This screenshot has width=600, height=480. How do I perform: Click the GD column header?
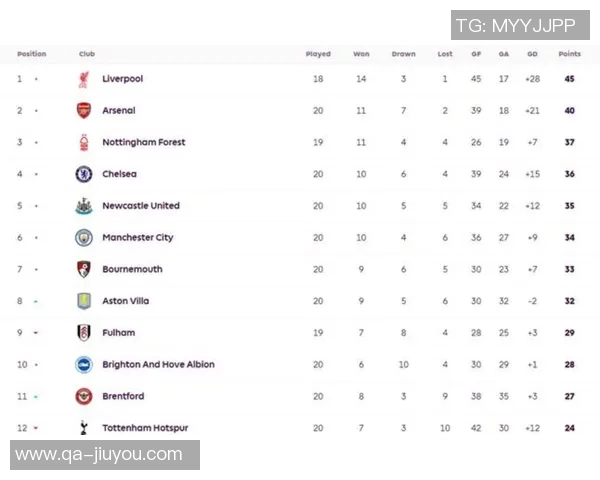532,54
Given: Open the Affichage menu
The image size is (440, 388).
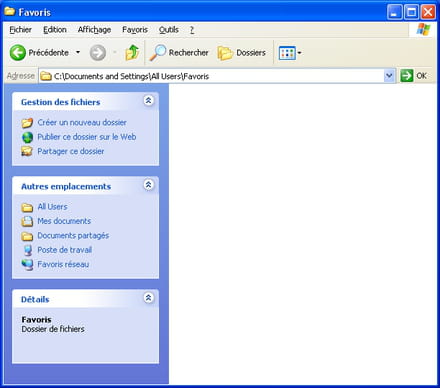Looking at the screenshot, I should (x=94, y=30).
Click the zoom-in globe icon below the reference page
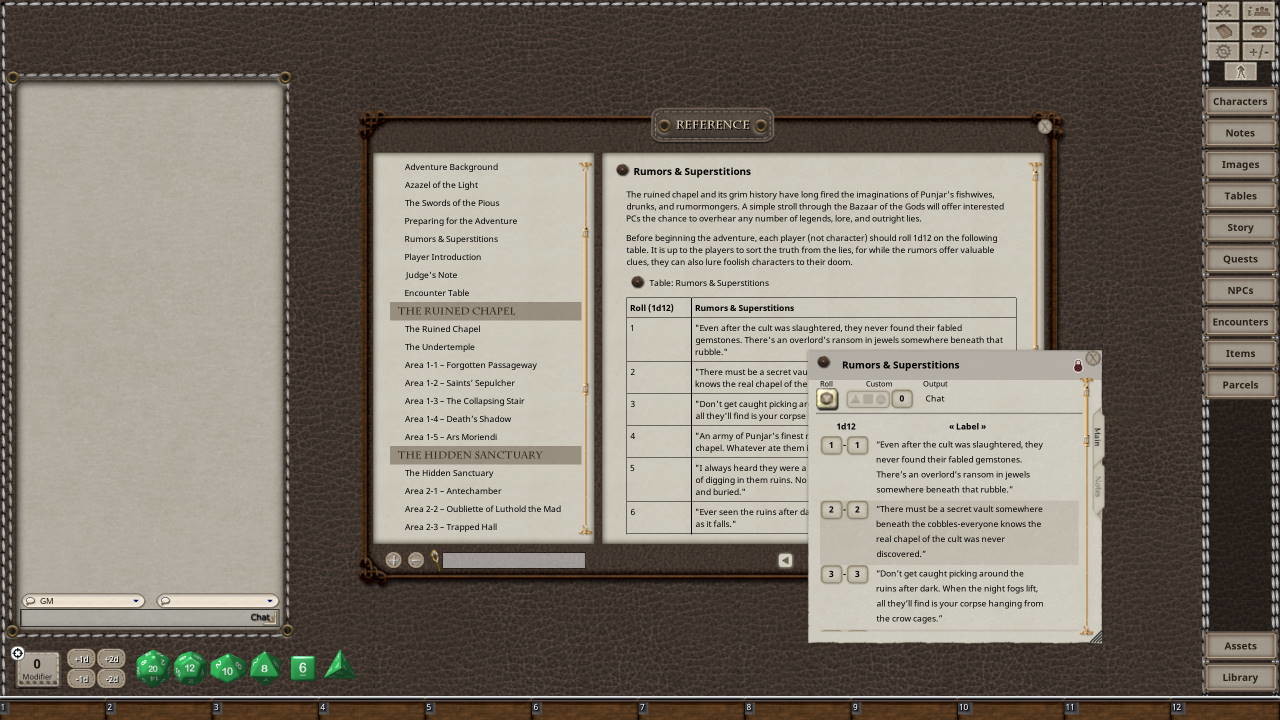1280x720 pixels. tap(393, 560)
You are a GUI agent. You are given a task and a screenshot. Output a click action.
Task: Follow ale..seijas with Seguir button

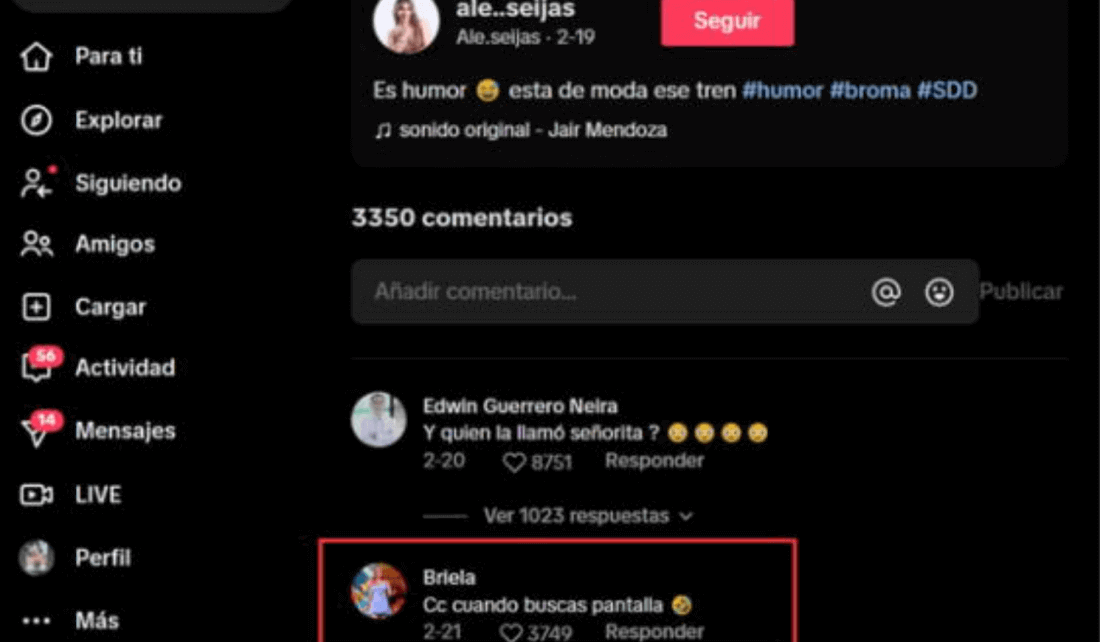tap(727, 21)

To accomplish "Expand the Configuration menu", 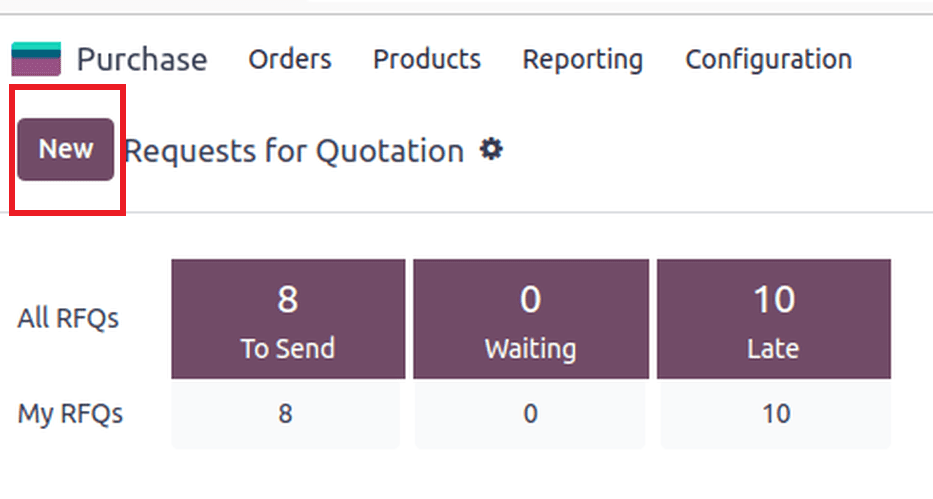I will [x=769, y=59].
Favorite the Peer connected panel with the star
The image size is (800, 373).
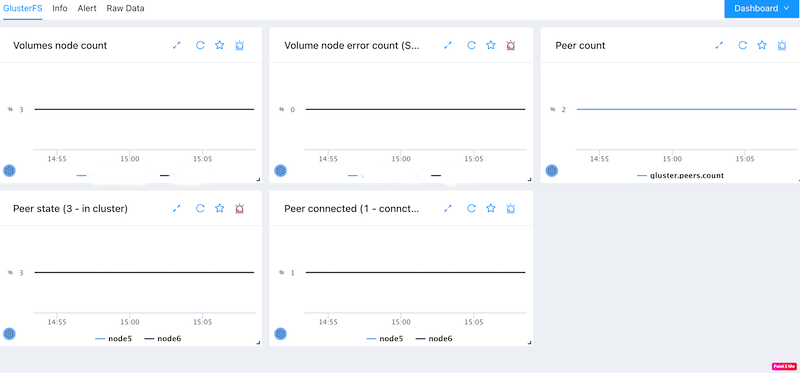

• Problem details: In the records above, transcribe exactly the lines from the one containing "Favorite the Peer" through the last line, both included, and skip the pictures.

• Expected output:
Favorite the Peer connected panel with the star
The image size is (800, 373).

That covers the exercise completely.